# What you need to do
Pull out every line below containing the word "agent".

(Extracted data entries)
━━━━━━━━━━━━━━━━━━━━━━━━━━━━━━

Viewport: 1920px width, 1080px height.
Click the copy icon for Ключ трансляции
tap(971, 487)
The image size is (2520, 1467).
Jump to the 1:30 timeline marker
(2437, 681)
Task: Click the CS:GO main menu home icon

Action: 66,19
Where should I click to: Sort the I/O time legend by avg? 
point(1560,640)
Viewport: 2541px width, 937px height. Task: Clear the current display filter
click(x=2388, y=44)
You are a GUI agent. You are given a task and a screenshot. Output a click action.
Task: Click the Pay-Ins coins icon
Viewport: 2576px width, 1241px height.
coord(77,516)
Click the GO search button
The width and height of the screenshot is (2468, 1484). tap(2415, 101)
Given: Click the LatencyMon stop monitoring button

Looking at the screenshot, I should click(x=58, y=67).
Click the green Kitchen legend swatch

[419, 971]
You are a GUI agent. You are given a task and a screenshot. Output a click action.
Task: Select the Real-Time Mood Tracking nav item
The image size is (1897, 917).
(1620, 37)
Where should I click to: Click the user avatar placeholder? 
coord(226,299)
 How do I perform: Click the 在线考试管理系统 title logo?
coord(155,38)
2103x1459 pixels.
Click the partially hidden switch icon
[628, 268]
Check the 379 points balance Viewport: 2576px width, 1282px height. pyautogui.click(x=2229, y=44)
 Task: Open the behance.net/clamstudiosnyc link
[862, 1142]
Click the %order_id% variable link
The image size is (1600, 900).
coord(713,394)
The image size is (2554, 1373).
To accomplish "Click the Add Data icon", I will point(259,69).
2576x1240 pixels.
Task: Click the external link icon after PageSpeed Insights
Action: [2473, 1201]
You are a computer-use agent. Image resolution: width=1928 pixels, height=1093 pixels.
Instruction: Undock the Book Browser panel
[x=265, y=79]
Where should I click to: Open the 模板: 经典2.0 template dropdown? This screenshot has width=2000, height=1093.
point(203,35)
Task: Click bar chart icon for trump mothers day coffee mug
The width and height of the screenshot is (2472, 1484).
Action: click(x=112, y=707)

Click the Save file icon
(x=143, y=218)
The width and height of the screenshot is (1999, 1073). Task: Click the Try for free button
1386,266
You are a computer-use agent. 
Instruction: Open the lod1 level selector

━━━━━━━━━━━━━━━━━━━━━━━━━━━━━━

# Your response
You are a GUI agent. You are given a task and a screenshot. Output a click action.
You are a GUI agent. You are given a task and a screenshot. Output a click action.
You are a computer-use agent. Image resolution: width=1928 pixels, height=1093 pixels.
You are a computer-use agent. 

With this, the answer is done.